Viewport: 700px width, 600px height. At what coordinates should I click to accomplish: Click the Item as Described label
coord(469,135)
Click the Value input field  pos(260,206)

...

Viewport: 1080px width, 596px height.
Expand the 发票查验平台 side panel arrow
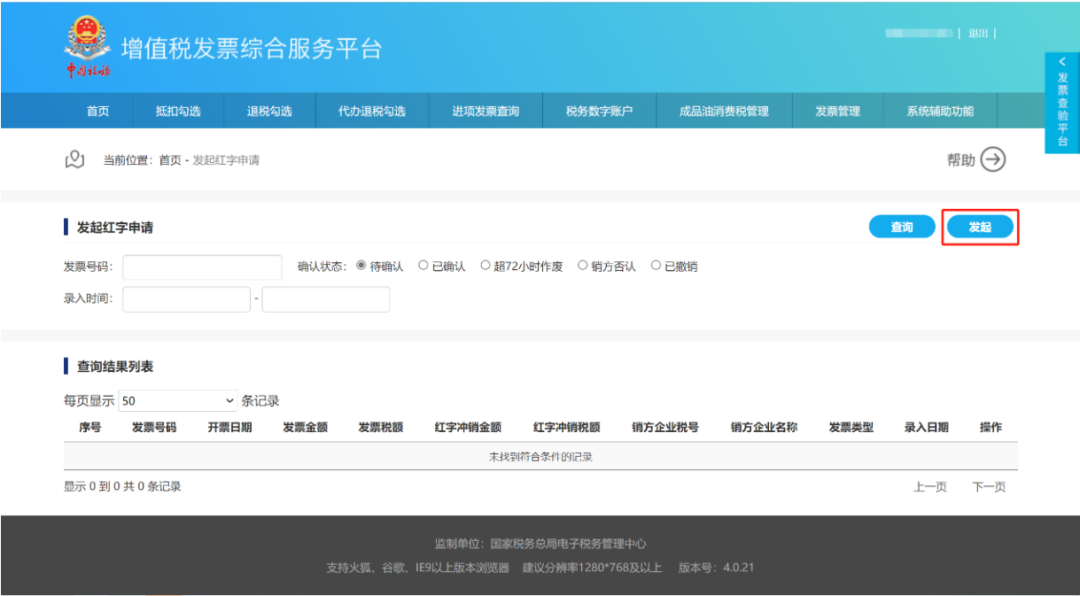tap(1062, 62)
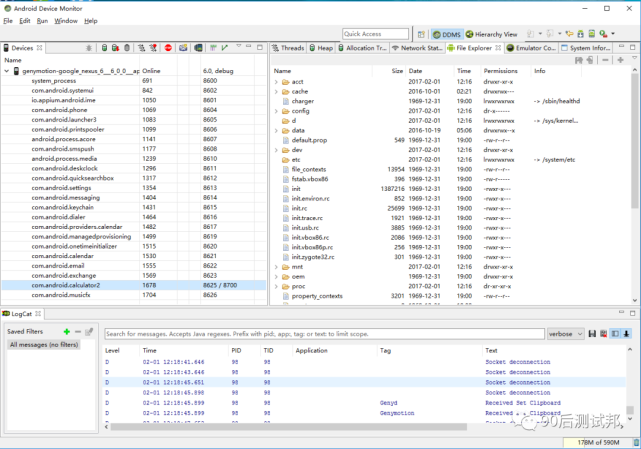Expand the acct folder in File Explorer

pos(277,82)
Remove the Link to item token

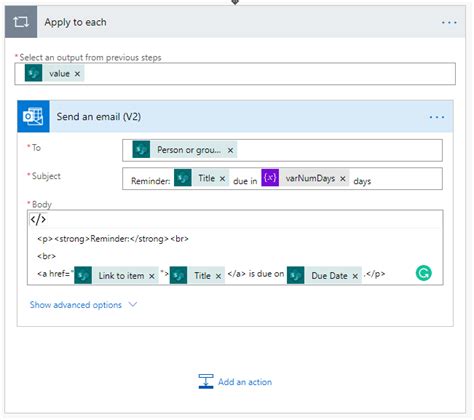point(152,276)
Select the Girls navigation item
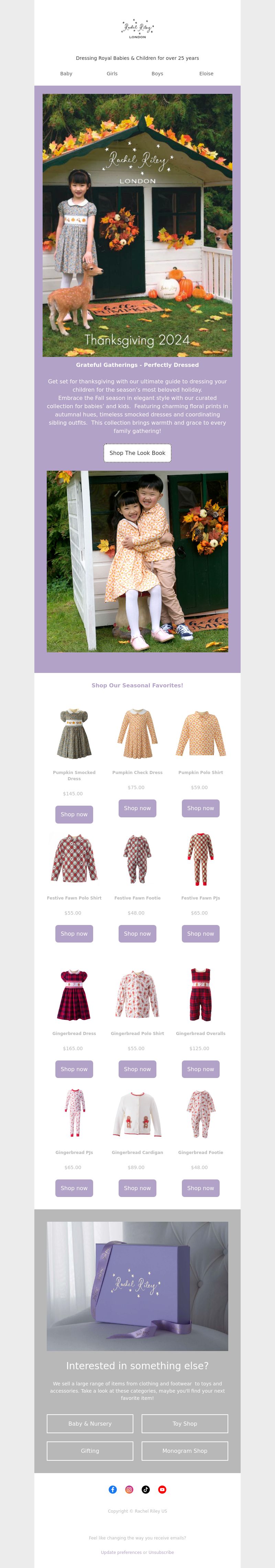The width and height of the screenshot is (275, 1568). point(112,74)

> What you are asked to do
Please set down, word for word, the lines of the listing that start with the line containing "Viewport: 700px width, 600px" and go on through the line containing "Click the Value".

> Completed exercise
Viewport: 700px width, 600px height. At what coordinates should I click to accomplish: Click the Item as Described label
coord(469,135)
Click the Value input field  pos(260,206)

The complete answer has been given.